The track record of improvements since Sunderland Metro (a double edged sword in 2002) is exactly what? New trains for FTPE, James Cook Memorial Hospital Station, anything else? A lot of talk about re-opening the Blyth and Tyne and the Leamside (which has been lifted meantime).

So I found myself despatched to York last night for an evening event on the theme organised by the Campaign for Better Transport. There were a lot of people, some quite high powered. A senior civil servant Julie Mills stood in for the minister Claire Perry held at Westminster on a three line whip. The head of  Rail North David Brown chief executive of Merseytravel was a speaker. CEO's from Northern and Transpennine were likewise.

Mood music was good, the Twitter feed was lively, but what did we learn? The DfT is willing to work with Rail North as the franchise manager. People accept some new diesel trains are needed. Planning for growth is essential. That was all agreed. A sleugh of schemes in North West England are in train including major electrifications, Colne Skipton will likely re-open. The Todmorden West curve is a good thing. Trams are being built hither and thither in Greater Manchester.

What was in this for the North East? Exactly nothing on the table although today Northumberland County Council does announce it intends to commit £10 a million a year for each of the next three years to Blyth and Tyne re-opening.

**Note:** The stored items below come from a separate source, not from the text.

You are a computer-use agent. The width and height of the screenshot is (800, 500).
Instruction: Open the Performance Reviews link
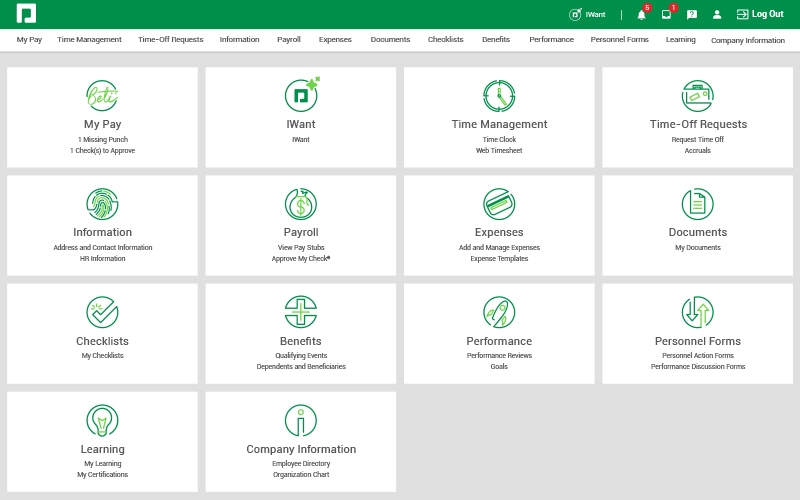[x=499, y=355]
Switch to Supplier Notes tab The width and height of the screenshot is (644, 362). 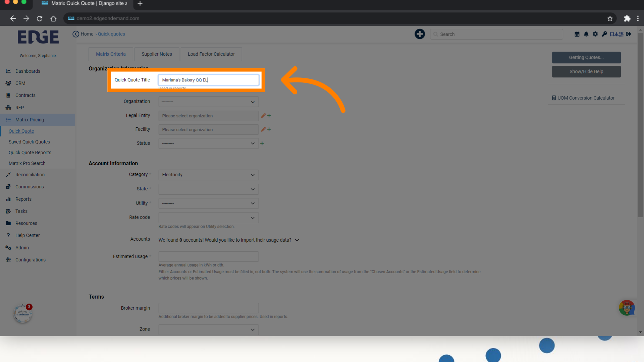[157, 54]
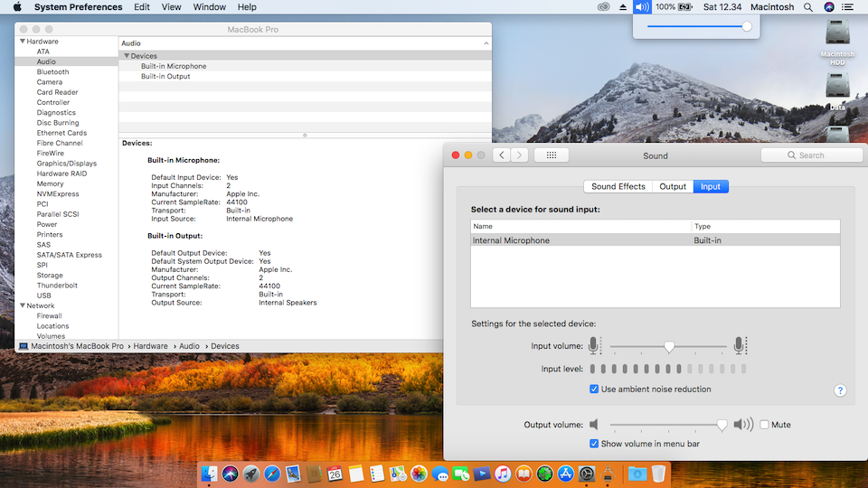Collapse the Network section triangle

pos(23,306)
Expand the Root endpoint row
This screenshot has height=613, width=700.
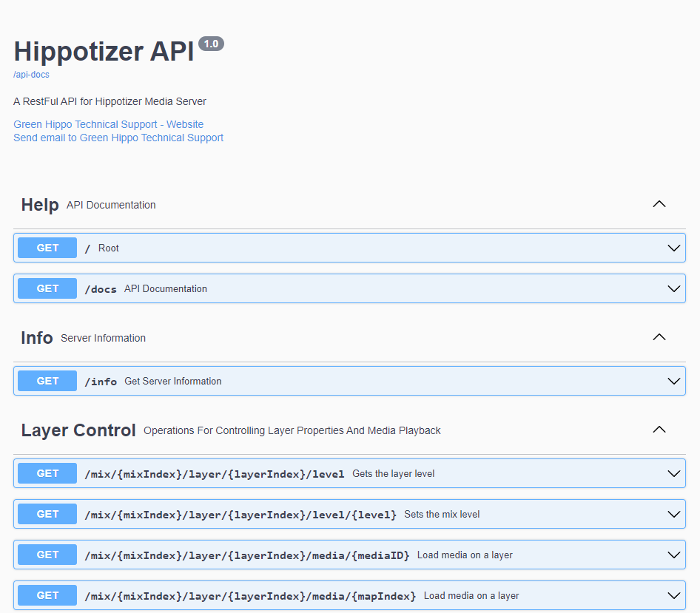[673, 248]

The reason why the North East is not high in the pecking order is blindingly obvious. The civil servant said as much. It does not have a strategy, it has some disorganised wish lists. Neither ANEC nor the LEP have managed to set out a comprehensive rail development plan for North East England. No wonder my hopes that the work of Heaton depot forms a mini franchise for the area go no-where fast.

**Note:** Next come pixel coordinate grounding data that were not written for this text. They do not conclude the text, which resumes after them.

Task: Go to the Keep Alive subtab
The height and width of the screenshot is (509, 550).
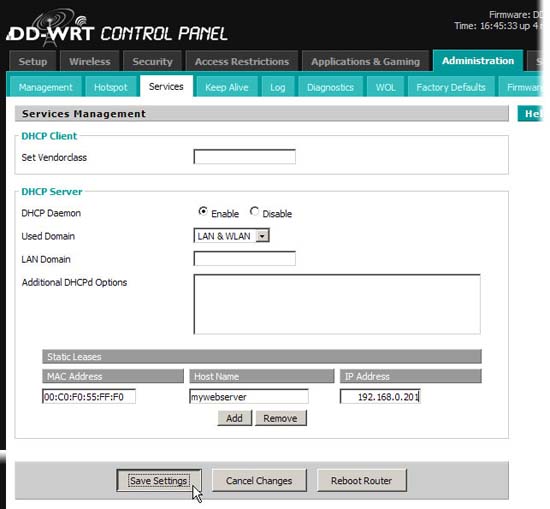Action: click(227, 87)
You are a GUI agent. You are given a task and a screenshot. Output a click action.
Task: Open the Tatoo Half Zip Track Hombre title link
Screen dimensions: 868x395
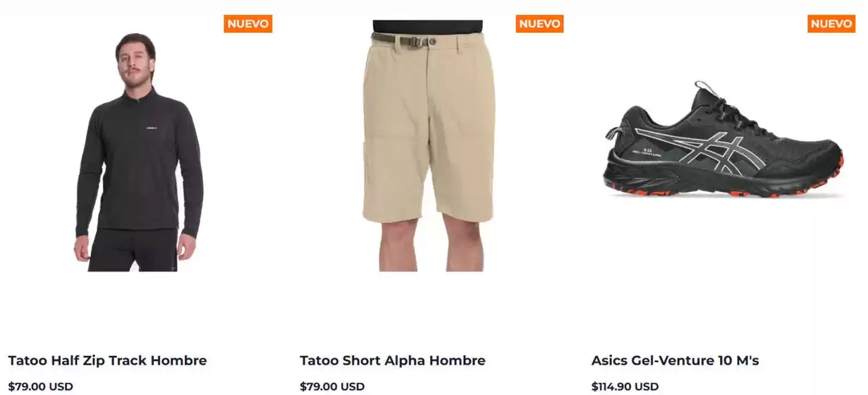[x=107, y=360]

The challenge for our politicans is simple, they have to work together and fast to get up to speed with what is happening elsewhere in the North if we are not to be in the also ran category. Thankfully a good number of people from the North East had travelled. User groups from Morpeth, the Tyne Valley (three of us), Coastliners, a Northern Echo reporter, three local government officers, Alex Nelson of Chester Le Track were there. But not one North East politician I think. So if you want electric trains in the Tyne Valley, an expanded Metro, stations for Washington and Peterlee and Ferryhill, a local service north of Chathill connecting Belford and Berwick regularly to Alnmouth and Morpeth, the Ashington Blyth & Tyne, the end of the Pacer, an Oyster card for the North East, those who are our politicans at county and government levels are really going to have to start working together. Some are, our Guy Opperman MP is energetically pressing the case for rail investment in the North East. What other MPs should I add to that hall of fame? There are some candidates, Ian Lavery, David Anderson, maybe some others? But Nick Brown whose constituency covers Heaton depot. I did hear Nick Forbes leader of Newcastle City is about to join the Rail North board. Craig Johnston and the RMT were at the event (he asked a question in forum) flagwaving for the cause of the investment and the jobs it creates.

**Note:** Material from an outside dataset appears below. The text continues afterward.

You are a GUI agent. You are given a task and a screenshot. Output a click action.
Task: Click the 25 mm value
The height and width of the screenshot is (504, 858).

Things are changing I think for the right direction, but there is a long long way to go before I feel that what happens in the Humber Mersey axis happens in the York Berwick corridor. Regional Intercity was being touted. Liverpool Manchester going electric cited. Then think of our version Middlesbrough Newcastle with the city of Sunderland between. An hourly Pacer which then trots onto the Tyne Valley where even a Pacer's maximum speed is more than the line can handle.